L’ambition d’ouverture de son propre restaurant minuscule ressurgit, tenace. Daniel Rose fleurit, se voit en patron qui propose une vision, enseigne aux autres, parie son risque. Il plonge dans la littérature culinaire, partage son langage, ses gestes avec la vie des gens. Roots. Un seul obstacle prohibitif :
la régularisation de ses papiers. De retour à Paris, il passe chez « Jamin » (* *) où Benoît Guichard l’émerveille, une compagnie judicieuse avec un autre MOF rompu à la pédagogie de la transmission. La légende prétend que le magicien du SPRING logeait au dessus de chez Constant, scrutant, durant des journées entières, la brigade de la rue de Grenelle. Le marché piéton de la rue clerc nourrit de sa fraîcheur la mythologie parisienne des Chefs. Aux US, la narrativité autour de la gastronomie n’existe pas car le marché manque à sa place.

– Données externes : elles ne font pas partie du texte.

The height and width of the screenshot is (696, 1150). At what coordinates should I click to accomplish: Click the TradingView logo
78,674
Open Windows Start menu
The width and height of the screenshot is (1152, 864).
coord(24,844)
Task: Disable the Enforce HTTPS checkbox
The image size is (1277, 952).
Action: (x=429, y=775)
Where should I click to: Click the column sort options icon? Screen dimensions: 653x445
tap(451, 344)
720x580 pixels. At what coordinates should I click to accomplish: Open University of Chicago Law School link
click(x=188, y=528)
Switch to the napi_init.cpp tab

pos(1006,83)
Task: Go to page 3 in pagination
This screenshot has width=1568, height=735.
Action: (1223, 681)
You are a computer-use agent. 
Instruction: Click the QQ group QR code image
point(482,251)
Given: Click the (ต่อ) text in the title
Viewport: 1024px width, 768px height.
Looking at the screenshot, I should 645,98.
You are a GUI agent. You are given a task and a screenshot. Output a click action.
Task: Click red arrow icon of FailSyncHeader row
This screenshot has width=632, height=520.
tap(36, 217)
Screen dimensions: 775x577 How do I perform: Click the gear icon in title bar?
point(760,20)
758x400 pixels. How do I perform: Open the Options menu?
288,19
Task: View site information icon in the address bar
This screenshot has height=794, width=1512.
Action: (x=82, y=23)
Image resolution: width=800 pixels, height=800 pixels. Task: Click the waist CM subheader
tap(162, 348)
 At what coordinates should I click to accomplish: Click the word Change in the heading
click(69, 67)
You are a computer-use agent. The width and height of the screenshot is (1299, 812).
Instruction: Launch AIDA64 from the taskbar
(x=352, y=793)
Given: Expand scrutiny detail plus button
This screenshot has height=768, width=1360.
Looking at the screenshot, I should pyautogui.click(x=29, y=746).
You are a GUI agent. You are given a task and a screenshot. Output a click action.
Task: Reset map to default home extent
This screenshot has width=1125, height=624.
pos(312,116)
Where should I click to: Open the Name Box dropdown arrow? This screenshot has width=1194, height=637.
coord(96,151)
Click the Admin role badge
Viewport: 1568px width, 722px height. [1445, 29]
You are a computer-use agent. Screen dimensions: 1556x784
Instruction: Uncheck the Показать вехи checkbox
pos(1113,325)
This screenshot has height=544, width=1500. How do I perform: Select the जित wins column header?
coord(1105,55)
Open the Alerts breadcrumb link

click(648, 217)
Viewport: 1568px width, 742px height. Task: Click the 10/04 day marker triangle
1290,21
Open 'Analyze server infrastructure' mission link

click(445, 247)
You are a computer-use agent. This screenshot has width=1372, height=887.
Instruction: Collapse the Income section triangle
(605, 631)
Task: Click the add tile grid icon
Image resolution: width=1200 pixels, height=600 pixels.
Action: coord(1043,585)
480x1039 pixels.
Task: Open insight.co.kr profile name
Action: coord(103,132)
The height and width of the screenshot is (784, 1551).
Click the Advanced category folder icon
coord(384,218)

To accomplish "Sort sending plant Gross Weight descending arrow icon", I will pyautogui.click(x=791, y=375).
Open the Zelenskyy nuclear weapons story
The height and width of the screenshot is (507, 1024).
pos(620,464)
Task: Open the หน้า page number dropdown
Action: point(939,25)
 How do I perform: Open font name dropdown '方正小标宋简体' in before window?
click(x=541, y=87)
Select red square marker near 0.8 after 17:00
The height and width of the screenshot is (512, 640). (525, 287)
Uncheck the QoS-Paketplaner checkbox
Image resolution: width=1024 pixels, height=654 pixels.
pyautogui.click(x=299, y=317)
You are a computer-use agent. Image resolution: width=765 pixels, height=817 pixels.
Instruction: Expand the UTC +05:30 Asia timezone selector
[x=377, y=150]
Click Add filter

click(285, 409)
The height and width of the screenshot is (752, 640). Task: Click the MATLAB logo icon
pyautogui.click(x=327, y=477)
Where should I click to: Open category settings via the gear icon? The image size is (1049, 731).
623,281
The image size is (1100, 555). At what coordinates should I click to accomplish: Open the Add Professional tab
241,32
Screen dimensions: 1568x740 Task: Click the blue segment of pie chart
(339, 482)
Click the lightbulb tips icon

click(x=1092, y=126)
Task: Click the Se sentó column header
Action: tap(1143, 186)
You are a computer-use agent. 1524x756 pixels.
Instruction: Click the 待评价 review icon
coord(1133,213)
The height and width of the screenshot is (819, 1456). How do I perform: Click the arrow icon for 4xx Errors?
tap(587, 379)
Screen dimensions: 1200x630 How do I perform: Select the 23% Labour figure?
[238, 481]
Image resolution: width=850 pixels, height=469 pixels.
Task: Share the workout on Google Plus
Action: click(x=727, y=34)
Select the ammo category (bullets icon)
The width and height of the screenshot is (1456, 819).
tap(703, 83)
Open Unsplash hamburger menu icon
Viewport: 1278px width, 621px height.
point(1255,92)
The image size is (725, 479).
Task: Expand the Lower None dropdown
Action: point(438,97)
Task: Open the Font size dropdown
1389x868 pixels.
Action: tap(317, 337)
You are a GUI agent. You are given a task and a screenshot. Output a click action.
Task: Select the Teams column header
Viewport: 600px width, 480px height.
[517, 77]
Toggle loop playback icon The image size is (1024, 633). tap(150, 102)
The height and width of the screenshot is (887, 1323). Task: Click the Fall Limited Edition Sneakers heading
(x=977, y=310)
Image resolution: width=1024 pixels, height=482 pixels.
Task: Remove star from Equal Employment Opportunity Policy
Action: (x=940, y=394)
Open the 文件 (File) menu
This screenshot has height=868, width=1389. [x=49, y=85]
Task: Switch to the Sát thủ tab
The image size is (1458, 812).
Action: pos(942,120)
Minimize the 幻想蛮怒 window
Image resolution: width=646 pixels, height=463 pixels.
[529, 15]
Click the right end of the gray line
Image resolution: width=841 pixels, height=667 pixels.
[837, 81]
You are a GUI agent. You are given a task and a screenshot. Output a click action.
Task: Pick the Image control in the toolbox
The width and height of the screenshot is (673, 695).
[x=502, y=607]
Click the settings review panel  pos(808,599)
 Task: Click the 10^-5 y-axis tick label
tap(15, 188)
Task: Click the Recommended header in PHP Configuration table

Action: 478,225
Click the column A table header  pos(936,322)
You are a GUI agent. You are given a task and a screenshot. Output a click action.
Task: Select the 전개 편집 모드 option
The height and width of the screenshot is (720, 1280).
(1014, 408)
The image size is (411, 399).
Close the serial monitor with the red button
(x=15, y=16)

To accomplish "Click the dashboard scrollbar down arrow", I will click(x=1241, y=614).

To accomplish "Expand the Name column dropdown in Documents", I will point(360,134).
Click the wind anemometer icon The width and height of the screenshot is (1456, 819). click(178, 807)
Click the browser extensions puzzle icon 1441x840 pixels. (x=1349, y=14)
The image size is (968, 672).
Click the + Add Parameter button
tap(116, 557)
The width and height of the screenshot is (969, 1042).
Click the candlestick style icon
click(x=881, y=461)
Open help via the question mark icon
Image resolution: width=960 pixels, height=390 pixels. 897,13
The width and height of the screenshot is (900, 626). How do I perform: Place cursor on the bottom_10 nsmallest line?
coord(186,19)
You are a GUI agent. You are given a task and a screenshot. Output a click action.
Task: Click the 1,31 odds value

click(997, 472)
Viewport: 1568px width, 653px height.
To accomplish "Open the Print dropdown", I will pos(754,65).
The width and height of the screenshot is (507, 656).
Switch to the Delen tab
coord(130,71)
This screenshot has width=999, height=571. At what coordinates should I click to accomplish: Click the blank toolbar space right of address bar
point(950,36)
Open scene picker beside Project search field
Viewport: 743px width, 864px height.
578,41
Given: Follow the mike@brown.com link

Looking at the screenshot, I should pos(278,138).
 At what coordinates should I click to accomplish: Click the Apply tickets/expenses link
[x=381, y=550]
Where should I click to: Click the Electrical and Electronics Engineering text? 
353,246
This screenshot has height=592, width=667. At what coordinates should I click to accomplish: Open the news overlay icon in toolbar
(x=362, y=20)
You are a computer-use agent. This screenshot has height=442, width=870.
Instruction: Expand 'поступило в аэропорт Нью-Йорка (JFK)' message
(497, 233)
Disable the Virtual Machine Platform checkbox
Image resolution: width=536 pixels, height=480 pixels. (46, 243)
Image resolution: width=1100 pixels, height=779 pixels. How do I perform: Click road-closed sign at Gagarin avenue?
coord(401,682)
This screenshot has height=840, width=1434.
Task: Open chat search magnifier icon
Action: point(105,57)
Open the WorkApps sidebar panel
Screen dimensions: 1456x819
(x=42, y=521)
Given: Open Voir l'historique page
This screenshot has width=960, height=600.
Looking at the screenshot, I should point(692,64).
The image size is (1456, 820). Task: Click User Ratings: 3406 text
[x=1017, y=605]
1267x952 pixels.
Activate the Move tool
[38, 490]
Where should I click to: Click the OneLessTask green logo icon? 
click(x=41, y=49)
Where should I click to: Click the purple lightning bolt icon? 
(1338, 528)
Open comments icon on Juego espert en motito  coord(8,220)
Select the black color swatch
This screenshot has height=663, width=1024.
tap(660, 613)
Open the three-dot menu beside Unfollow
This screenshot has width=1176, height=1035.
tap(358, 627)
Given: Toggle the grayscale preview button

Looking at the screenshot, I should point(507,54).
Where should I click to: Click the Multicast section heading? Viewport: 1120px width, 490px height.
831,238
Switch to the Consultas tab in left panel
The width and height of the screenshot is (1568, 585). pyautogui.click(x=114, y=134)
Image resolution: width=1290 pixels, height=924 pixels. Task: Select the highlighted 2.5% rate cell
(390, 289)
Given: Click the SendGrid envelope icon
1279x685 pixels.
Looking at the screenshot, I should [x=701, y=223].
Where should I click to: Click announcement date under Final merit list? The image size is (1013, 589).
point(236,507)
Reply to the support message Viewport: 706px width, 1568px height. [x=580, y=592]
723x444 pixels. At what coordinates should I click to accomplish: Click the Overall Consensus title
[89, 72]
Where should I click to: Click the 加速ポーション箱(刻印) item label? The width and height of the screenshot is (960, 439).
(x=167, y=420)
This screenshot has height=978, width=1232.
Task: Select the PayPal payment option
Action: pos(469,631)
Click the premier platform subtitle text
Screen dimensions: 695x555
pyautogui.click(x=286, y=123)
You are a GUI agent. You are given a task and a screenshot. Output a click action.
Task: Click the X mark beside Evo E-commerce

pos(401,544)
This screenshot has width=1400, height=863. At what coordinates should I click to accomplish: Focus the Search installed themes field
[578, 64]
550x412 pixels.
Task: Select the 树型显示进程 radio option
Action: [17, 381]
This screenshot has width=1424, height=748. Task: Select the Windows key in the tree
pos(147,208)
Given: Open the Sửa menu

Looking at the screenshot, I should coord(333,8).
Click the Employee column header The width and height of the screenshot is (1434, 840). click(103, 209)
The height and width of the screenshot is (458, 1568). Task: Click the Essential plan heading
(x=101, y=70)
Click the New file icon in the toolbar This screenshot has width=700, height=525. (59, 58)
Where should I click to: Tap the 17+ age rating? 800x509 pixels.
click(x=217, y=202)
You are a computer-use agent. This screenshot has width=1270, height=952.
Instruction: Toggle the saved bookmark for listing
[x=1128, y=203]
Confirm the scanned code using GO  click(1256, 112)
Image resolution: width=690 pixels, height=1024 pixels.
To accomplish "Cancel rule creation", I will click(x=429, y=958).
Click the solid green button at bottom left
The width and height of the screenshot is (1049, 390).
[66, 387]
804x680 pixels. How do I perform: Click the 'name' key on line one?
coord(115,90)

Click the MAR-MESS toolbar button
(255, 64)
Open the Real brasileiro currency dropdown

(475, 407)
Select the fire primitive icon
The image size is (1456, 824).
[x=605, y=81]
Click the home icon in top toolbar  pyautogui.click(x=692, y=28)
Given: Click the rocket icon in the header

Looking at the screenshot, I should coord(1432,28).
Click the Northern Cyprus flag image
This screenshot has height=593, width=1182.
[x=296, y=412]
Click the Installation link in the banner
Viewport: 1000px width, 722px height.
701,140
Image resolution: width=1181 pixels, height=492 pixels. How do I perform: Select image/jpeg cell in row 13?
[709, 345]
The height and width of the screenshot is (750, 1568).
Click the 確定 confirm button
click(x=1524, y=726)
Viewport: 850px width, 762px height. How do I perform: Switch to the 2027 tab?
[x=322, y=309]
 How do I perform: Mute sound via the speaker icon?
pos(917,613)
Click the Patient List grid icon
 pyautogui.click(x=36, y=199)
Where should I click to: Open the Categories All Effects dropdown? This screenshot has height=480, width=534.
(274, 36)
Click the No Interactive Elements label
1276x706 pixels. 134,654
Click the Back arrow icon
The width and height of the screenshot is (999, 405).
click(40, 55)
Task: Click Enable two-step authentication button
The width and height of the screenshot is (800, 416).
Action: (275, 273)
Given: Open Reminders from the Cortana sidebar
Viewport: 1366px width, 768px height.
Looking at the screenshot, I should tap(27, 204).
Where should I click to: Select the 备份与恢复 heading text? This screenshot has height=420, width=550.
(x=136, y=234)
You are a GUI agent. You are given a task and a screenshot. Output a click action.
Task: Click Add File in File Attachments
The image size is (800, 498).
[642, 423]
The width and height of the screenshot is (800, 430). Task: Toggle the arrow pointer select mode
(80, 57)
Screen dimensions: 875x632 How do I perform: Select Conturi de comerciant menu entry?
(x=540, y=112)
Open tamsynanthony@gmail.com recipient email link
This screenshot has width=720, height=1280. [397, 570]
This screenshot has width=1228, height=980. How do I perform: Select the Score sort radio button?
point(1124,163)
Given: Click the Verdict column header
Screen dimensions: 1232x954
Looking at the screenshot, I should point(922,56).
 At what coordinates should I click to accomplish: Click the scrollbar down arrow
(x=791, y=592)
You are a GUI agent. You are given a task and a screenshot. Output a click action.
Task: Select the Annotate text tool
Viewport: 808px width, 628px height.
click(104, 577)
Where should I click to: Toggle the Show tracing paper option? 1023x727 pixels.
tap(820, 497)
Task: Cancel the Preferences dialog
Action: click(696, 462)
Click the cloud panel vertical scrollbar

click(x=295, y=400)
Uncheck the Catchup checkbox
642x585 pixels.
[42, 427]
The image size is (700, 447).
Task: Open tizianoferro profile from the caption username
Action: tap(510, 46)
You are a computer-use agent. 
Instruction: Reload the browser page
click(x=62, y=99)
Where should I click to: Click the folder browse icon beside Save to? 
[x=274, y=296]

En 2002-2003, le projet de lieu original persiste, comme une obsession salvatrice. Le dernier perfectionnement avec Pascal Alonzo au « Pré du moulin » près de Sérignan, parachève le cycle des enrichissements, tour de France à l’image des compagnons, proprement affolant pour un si jeune chef. Libre molécule au vent, notre furieux Pygmalion parcourt l’Italie et l’Espagne en globe trotter gustatif. A Madrid, Santi Santamaria (** *), le catalan de Can Fabes, refuse de l’embaucher, toujours pour des histoires de papier ! Ces errances, ces doutes, le renforcent. Au pays du riz noir, il puise le gras rustique, il appréhende le rude traditionnel mais aussi une idée de la fiesta généreuse de la tablée. Il emmène ce goût très catalan pour la quantité, le cisellement castillan de la matière. L’italienne, instinctive, simple, à la fraîcheur inouïe, décontractée, décomplexée, focalisée sur ses fabuleux produits lui procure de la joie.
Il sait bien que tous les grands maîtres queux transalpins ou ibériques firent leur classe en Gaulle, pays référent absolu à ses yeux. En 2003, fatigué, épuisé mais soulagé, il rentre à la maison. Ces parents,
formidablement humains, fiers de leur chef de fils, l’encouragent à poursuivre. Daniel Rose travaille alors un seul jour au titre de sous-chef à 80 000 dollars/an (!) dans un « Relais et Châteaux », en Virginie, The More Recent House. La mélancolie l’envahit. L’architecture le taraude, en vieux démon. Il se vit paysagiste cuisinant. Le doute n’apaise pas le chemin, la recherche de la transcendance creuse le cheminement. Pour ce, l’année de dépaysement guatémaltèque tissera son miel.
Dans un luxueux hôtel de Guatemala, il materne une équipe colorée. Le marché, orné de fruits étranges, de fleurs évanescentes, de canards sauvages et d’asperges vertes, ouvre des horizons d’articulation infinis. Des flaveurs de bistrot haut de gamme, une simple gastronomie de luxe façonnée pour des clients pressés, qui vont et viennent en hélicoptère.
Les douze guatémaltèques de la brigade, au début, manquent de rigueur, mais ils affirment néanmoins une solarité revigorante. A la fin de l’aventure, ils dépassaient leur propre chef en encastrant la structure classique dans le goût local. La facture Rose s’épanouit, libérée, encadrée. Elle fixe un prix, des référents. Le style emporte dans son hésitation. Le lapin escorte les fleurs médicinales chipilin, le bouillon de poule enrobe le maïs rôti, les avocats géants sucrent la fleur de courgettes.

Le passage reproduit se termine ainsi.